Update the records below by replacing every "GUI agent" with "screen assistant", leaving everything else unchanged.

□ □ □ □ □

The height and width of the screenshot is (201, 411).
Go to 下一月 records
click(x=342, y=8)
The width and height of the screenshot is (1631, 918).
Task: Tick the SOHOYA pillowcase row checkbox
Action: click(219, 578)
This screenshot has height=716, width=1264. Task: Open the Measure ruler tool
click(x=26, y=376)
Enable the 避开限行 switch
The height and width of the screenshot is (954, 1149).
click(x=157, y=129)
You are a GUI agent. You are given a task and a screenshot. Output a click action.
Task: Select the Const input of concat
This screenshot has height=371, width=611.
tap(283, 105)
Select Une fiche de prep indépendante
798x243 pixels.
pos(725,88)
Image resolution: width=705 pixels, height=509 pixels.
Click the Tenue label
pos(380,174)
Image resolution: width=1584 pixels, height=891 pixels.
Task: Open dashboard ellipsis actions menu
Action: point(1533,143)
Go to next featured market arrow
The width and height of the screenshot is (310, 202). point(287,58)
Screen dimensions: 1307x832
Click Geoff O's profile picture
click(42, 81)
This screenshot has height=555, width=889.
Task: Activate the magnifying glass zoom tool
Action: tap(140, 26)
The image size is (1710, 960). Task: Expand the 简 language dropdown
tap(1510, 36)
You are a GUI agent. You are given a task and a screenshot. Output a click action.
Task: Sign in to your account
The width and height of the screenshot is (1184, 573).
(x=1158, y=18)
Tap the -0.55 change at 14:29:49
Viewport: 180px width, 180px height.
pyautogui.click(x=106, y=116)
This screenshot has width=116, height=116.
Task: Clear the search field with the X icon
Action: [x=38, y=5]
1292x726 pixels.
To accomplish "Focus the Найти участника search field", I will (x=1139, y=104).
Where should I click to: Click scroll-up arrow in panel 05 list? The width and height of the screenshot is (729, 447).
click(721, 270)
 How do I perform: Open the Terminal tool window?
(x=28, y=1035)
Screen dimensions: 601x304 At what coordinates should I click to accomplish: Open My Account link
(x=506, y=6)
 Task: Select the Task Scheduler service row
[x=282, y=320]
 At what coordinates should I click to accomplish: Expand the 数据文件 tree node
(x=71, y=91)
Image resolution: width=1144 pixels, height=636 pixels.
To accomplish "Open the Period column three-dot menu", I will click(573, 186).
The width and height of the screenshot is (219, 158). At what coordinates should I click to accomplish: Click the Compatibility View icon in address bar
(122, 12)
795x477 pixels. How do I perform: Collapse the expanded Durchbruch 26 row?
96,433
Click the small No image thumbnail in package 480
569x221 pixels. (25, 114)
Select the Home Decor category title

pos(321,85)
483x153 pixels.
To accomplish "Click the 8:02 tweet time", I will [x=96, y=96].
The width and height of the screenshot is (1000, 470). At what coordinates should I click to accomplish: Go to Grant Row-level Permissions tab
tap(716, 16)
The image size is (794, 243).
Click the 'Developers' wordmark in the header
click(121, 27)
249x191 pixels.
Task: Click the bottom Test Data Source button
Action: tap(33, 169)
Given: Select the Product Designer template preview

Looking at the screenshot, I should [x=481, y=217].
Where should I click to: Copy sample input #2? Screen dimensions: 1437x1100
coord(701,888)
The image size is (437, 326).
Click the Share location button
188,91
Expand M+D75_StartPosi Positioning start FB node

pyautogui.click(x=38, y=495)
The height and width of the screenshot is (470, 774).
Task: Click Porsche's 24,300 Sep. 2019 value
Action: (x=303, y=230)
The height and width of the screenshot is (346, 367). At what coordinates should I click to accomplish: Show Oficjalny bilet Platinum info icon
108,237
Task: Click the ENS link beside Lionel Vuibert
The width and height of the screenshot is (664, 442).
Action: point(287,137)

□ □ □ □ □

**EXERCISE RESULT**
The height and width of the screenshot is (201, 411).
Go to 下一月 records
click(x=342, y=8)
The width and height of the screenshot is (1631, 918).
Task: Tick the SOHOYA pillowcase row checkbox
Action: click(219, 578)
This screenshot has height=716, width=1264. Task: Open the Measure ruler tool
click(x=26, y=376)
Enable the 避开限行 switch
The height and width of the screenshot is (954, 1149).
click(x=157, y=129)
You are a screen assistant. You are given a task and a screenshot. Output a click action.
Task: Select the Const input of concat
This screenshot has height=371, width=611.
tap(283, 105)
Select Une fiche de prep indépendante
798x243 pixels.
pos(725,88)
Image resolution: width=705 pixels, height=509 pixels.
Click the Tenue label
pos(380,174)
Image resolution: width=1584 pixels, height=891 pixels.
Task: Open dashboard ellipsis actions menu
Action: point(1533,143)
Go to next featured market arrow
The width and height of the screenshot is (310, 202). point(287,58)
Screen dimensions: 1307x832
Click Geoff O's profile picture
click(42, 81)
This screenshot has height=555, width=889.
Task: Activate the magnifying glass zoom tool
Action: tap(140, 26)
The image size is (1710, 960). Task: Expand the 简 language dropdown
tap(1510, 36)
You are a screen assistant. You are given a task and a screenshot. Output a click action.
Task: Sign in to your account
The width and height of the screenshot is (1184, 573).
(x=1158, y=18)
Tap the -0.55 change at 14:29:49
Viewport: 180px width, 180px height.
pyautogui.click(x=106, y=116)
This screenshot has width=116, height=116.
Task: Clear the search field with the X icon
Action: [x=38, y=5]
1292x726 pixels.
To accomplish "Focus the Найти участника search field", I will (x=1139, y=104).
Where should I click to: Click scroll-up arrow in panel 05 list? The width and height of the screenshot is (729, 447).
click(721, 270)
 How do I perform: Open the Terminal tool window?
(x=28, y=1035)
Screen dimensions: 601x304 At what coordinates should I click to accomplish: Open My Account link
(x=506, y=6)
 Task: Select the Task Scheduler service row
[x=282, y=320]
 At what coordinates should I click to accomplish: Expand the 数据文件 tree node
(x=71, y=91)
Image resolution: width=1144 pixels, height=636 pixels.
To accomplish "Open the Period column three-dot menu", I will click(573, 186).
The width and height of the screenshot is (219, 158). At what coordinates should I click to accomplish: Click the Compatibility View icon in address bar
(122, 12)
795x477 pixels. How do I perform: Collapse the expanded Durchbruch 26 row?
96,433
Click the small No image thumbnail in package 480
569x221 pixels. (25, 114)
Select the Home Decor category title

pos(321,85)
483x153 pixels.
To accomplish "Click the 8:02 tweet time", I will [x=96, y=96].
The width and height of the screenshot is (1000, 470). At what coordinates should I click to accomplish: Go to Grant Row-level Permissions tab
tap(716, 16)
The image size is (794, 243).
Click the 'Developers' wordmark in the header
click(121, 27)
249x191 pixels.
Task: Click the bottom Test Data Source button
Action: tap(33, 169)
Given: Select the Product Designer template preview

Looking at the screenshot, I should [x=481, y=217].
Where should I click to: Copy sample input #2? Screen dimensions: 1437x1100
coord(701,888)
The image size is (437, 326).
Click the Share location button
188,91
Expand M+D75_StartPosi Positioning start FB node

pyautogui.click(x=38, y=495)
The height and width of the screenshot is (470, 774).
Task: Click Porsche's 24,300 Sep. 2019 value
Action: (x=303, y=230)
The height and width of the screenshot is (346, 367). At what coordinates should I click to accomplish: Show Oficjalny bilet Platinum info icon
108,237
Task: Click the ENS link beside Lionel Vuibert
The width and height of the screenshot is (664, 442).
Action: point(287,137)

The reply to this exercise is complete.